Essential philosophies of both the models: Compute Fourier power spectrum of the signal. (512 point FFT for layer 1 & 2 / 1024 point FFT for layer 3). Map the spectrum into critical band domain. Distinguish between the tonal and non-tonal components. Calculate the masking function. Map these functions back to the sub-band domain. 32.2 Psychoacoustic model I The auditory spectrum is approximated by a list of tonal and non-tonal components. Tonal components are selected by identifying the maxima in the spectrum whose height is greatest in the neighbourhood. All the remaining spectral lines are used for calculating the non-tonal components. They are grouped into critical bands. Within each critical band, a non-tonal component is represented. Then, the list of tonal and noise components are decimated by eliminating those components which are below the auditory threshold or are less than one half of a critical band width from a neighbouring component. To compute the masking effect of a tonal or non-tonal component on the neighbouring spectral frequencies, the strength of the component is summed with two terms called the masking index and the masking function. o Masking index: An attenuation term which depends on the critical band rate of the component and whether it is tonal or non-tonal. o Masking function: An attenuation factor which depends on

Displacement of the component from neighbouring frequency. The component signal strength.

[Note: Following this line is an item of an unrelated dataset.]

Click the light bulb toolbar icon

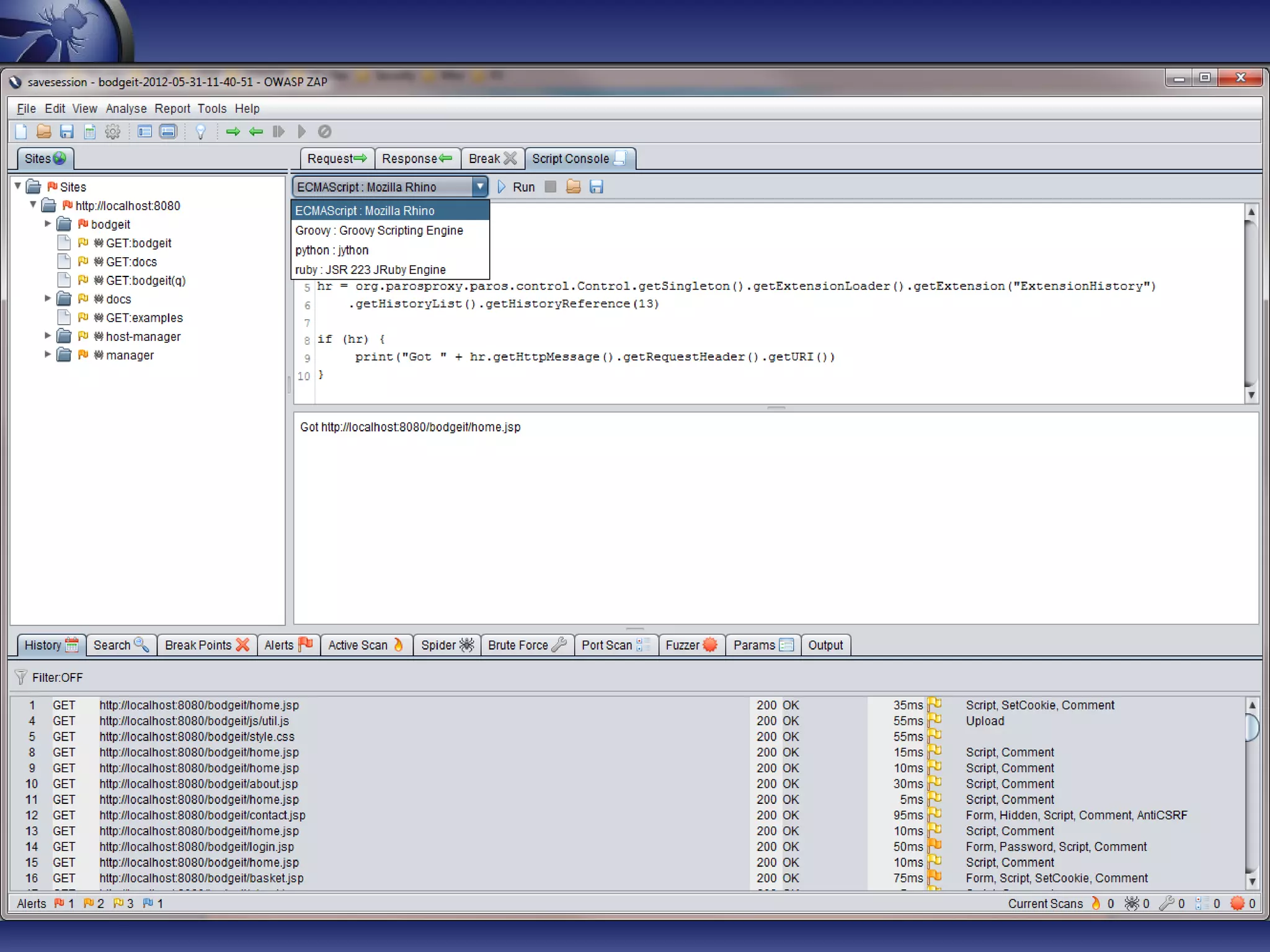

For a tonal component j, at critical band rate z(j), the masking threshold LT tm (j,i) at critical band rate z(i) is given by LT tm (j,i) = X tm (j) + av tm (z(j)) + vf[z(i) z(j), X tm (j)] where, X tm (j) is the strength of tonal component at frequency j, av tm (j) is the tonal masking index at the critical band rate z(j), vf (i,j) is the masking function with i representing displacement and j representing signal strength. For non-tonal components the masking index can be calculated as: LT nm (j, i) = X nm (j) + av nm (j) + vf[z(i) - z(j), X nm (j)]. The global masking thresholds are computed for all spectral frequencies by adding the masking thresholds computed above, for all the neighbouring tonal & non-tonal components, with the threshold of hearing. Then, the minimum masking threshold function is determined for each sub-band from the minimum of all the global masking thresholds contributing to that sub-band. Finally, signal to mask ratio (SMR) is computed.

32.3 Psychoacoustic model II It does not make a distinction between the tonal and non-tonal components. Spectral data is transformed into a partition domain. 1024 point FFT computation is used. Tonality is decided by the unpredictability of the spectrum with time. 32.3.1 Layer III encoding There are several new features in the Layer-III encoding scheme: Each of the 32 sub-bands in now split up into 18 spectral lines using the Modified Discrete Cosine Transform(MDCT) with window length 36 followed by a sequence of alias reduction butterflies. Variable frequency/time resolution is used to control transient effects.

Variable bit rate coding using a choice of 32 Huffman tables is used to encode the data.